Der Anblick der zerstörten Häuser und der betroffenen Menschen war kaum zu ertragen. Ich war froh, dass ich das Ganze durch meine Kamera betrachten konnte, was für mich wie ein emotionaler Schutzfilter funktionierte. Am meisten berührte mich die Geschichte von Diana. Sie schien nicht älter als 18 Jahre zu sein und war erst kürzlich Mutter geworden. Sie sass mit ihrem drei Wochen alten Sohn William da und erzählte mir, dass sie nichts zu essen hat und ihr abends kein Licht zur Verfügung steht.
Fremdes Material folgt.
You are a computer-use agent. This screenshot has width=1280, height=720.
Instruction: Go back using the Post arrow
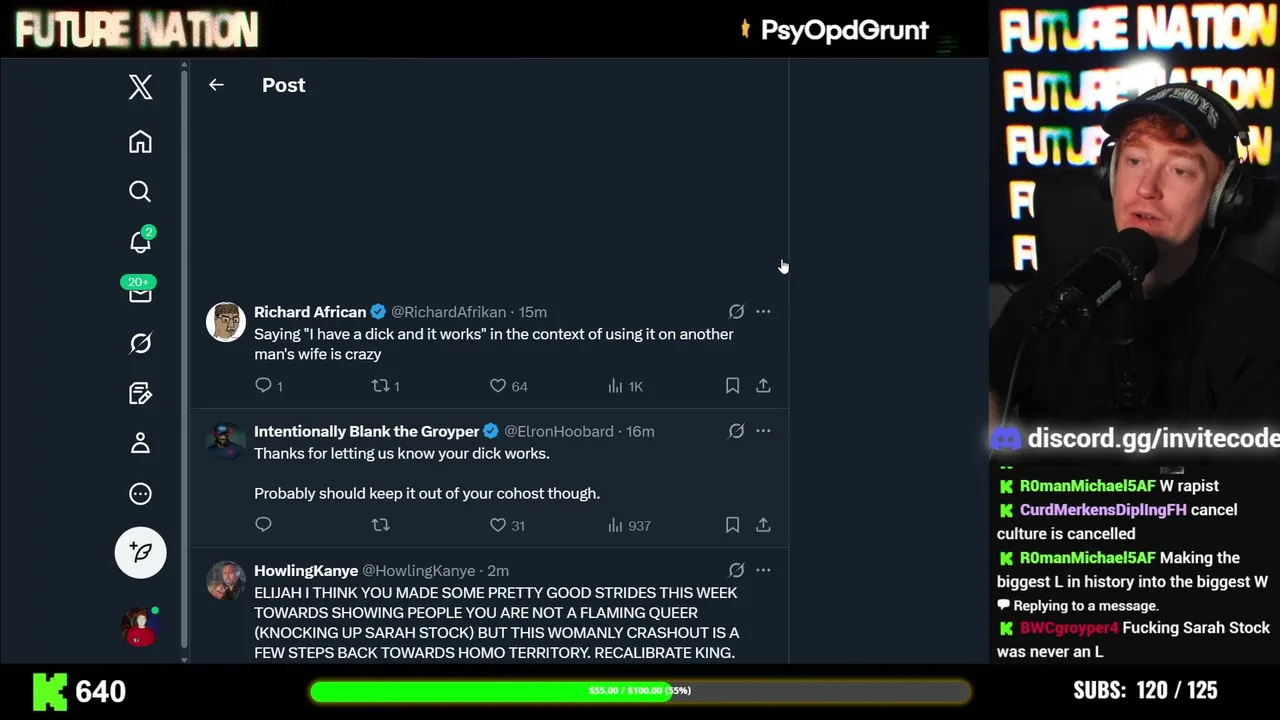tap(216, 85)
“Half a loaf is better than none.”

Israel, Bewohner von Mepe

Da die Schulzimmer als Schlafstätten gebraucht wurden, haben die Lehrer die Schulbänke nach draussen verlegt. So sassen im Schatten unter den Bäumen dutzende Schulkinder und deren Lehrer, welche ihnen unter diesen Umständen versuchten, etwas beizubringen. Ich war sehr beeindruckt, so viele lachende Kindergesichter zu sehen, obwohl ihre Familien praktisch alles in den Fluten verloren haben. Israel, ein Bewohner von Mepe, erzählte mir, dass Hilfsorganisationen Lebensmittel, Moskitonetze und Solarlampen vorbeibrachten. Es reiche jedoch nicht für alle. Aber auch in dieser Situation blieb er optimistisch. «Half a loaf is better than none», meinte er am Ende unseres Interviews.

Nach vielen Gesprächen und Filmaufnahmen in Mepe reisten wir mit dem Trotro-Minibus zurück nach Accra. Dieses Mal wollte ich auch etwas von der Strasse kaufen. Für fünf Cedis bekam ich lokale «Guetzli». Im Bus wurde angeregt diskutiert, mein Sitznachbar wollte mir sein Buch über «Personal Motivation» verkaufen. Die Rückfahrt dauerte wegen dem Stau länger als zuvor. Ich finde es verrückt zu wissen, dass manche Leute jeden Tag so lange zwischen Mepe und Accra pendeln.

Als es schon dunkel war, kam ich nach einem intensiven Tag wieder zu Hause in Accra an. Und es war definitiv eine der lehrreichsten und beeindruckendsten Erfahrungen, die ich als Reporterin bei Pulse Ghana bis jetzt hatte.